Beginning in May, when self-rule officially began, Palestinian authorities have repeatedly announced that they were going to collect weapons from Hamas followers. Such collections have so far not taken place.

At the Cairo meeting this week, U.S. Secretary of State Warren Christopher presented Arafat with the choice of supporting Israel or supporting Hamas. To this Arafat gave the non-committal reply that he supports “the peace of the brave.”

With its threats of all-out Palestinian civil war, Hamas has indeed weakened the PLO, at a time when Israel needs a strong PLO.

Instead, as the Oct. 19 suicide bus bombing in Tel Aviv proved — to cite only one instance — Hamas has become strong enough to deliver a death blow to the nascent Israeli-Palestinian peace process.

Not even Sheik Ahmed Yassin, the ailing, crippled leader of Hamas who has been in an Israeli jail since 1989, can influence his followers.

Yassin, 58, founded the Majd al-Mujaheddin radical Islamic organization in the early 1980s, a Gazan echo of the Islamic revolution in Iran. Like his Teheran counterparts, he carried an appealing message: Islam is the solution to everything, to personal as well as national problems.

Yassin, paralyzed since he was 12 from a soccer injury, soon emerged not only as spiritual leader but also as clandestime military commander.

He was arrested in 1984 by the Israeli authorities and sentenced to 12 years in jail for the illegal possession of weapons and explosives. A year later, he was released in a prisoner exchange between Israel and the Popular Front for the Liberation of Palestine.

Two years after that, he became spiritual leader of the Palestinian uprising. Hamas — an acronym for the Islamic Resistance Movement and an Arabic word meaning “fervor” — came into the world on Dec. 14, 1987, five days after the intifada began in the squalid refugee camps of Gaza.

When Yassin was brought before an Israeli military court in 1991 for his involvement in the murder of two kidnapped Israeli soldiers, Avi Sasportas and Ilan Sa’adon, and for inciting violence, he voiced his followers’ resentments.

‘HISTORY WILL NOT FORGIVE YOU’

“The Jewish people drank from the cup of sorrow and lived dispersed in the world,” he said. “Now the same people want to force the Palestinians to drink from the same cup. History will not forgive you, and God will judge us all.”

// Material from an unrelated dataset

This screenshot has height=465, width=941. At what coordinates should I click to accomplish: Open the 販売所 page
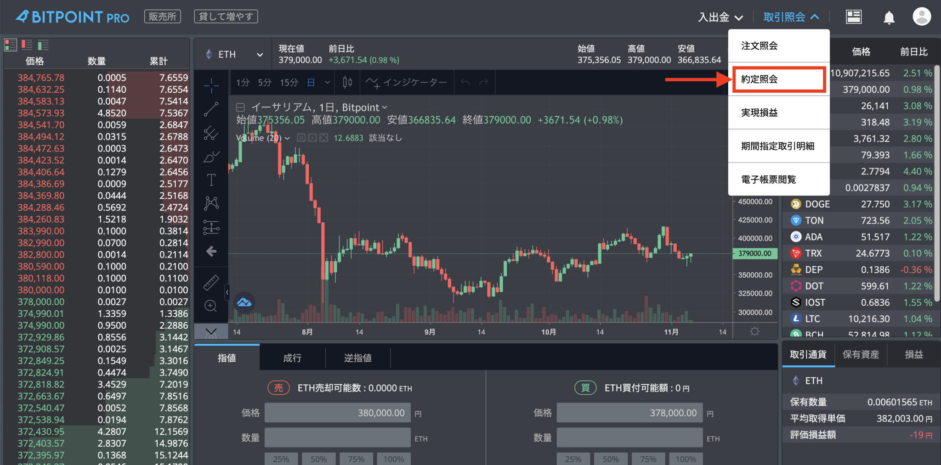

The military branch of Hamas was founded at the beginning of 1988 by Sheik Salah Shehade, a follower of Yassin’s who was dean of students at the Islamic University in Gaza City.

This branch, the Izz a-Din al-Kassam Brigades (named for the leader of a terrorist group that operated during the British Mandate), operates almost independently of the political movement. It receives its marching orders directly from Hamas headquarters in Jordan and Syria.

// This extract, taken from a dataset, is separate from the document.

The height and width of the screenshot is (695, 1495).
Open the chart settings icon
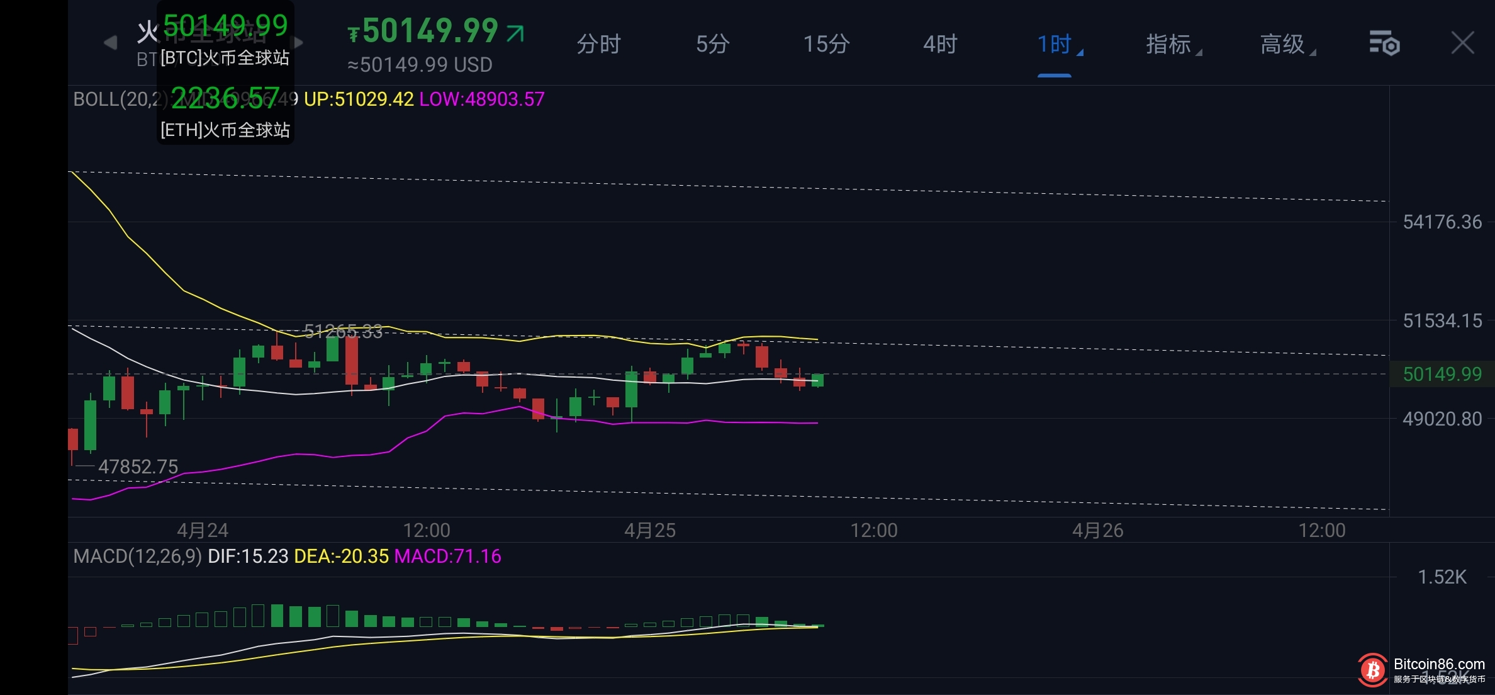click(1384, 43)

While the military wing makes the headlines, the political branch has steadily built popular support by building kindergartens, schools, clinics, hospitals, and, more than anything else, mosques.

Its moneys come from ordinary Palestinians who make donations, but more importantly, from funds supplied by Iran, Saudi Arabia and Islamic groups throughout the world.

As recent events have shown, Islamic fundamentalists have succeeded in threatening the Israeli-Palestinian peace initiative.

But there are strong moderate elements within Hamas that support political action, people who feel that the organization can achieve more by participating in the upcoming Palestinian elections in Gaza and the West Bank.

For that to happen, the PLO needs to give Hamas a chance to play a fair and nonviolent political game — and so do the Israelis.

There is absolutely no guarantee that free political involvement on the part of Hamas will stop terrorism. But one thing is for sure — whoever blocks the way of Hamas to the political playing field will face the same group in the terrorist arena.

(Gil Sedan is Arab affairs correspondent for Israel Television. He is currently serving a three-year tour as chief European correspondent for the Israel Broadcasting Authority.)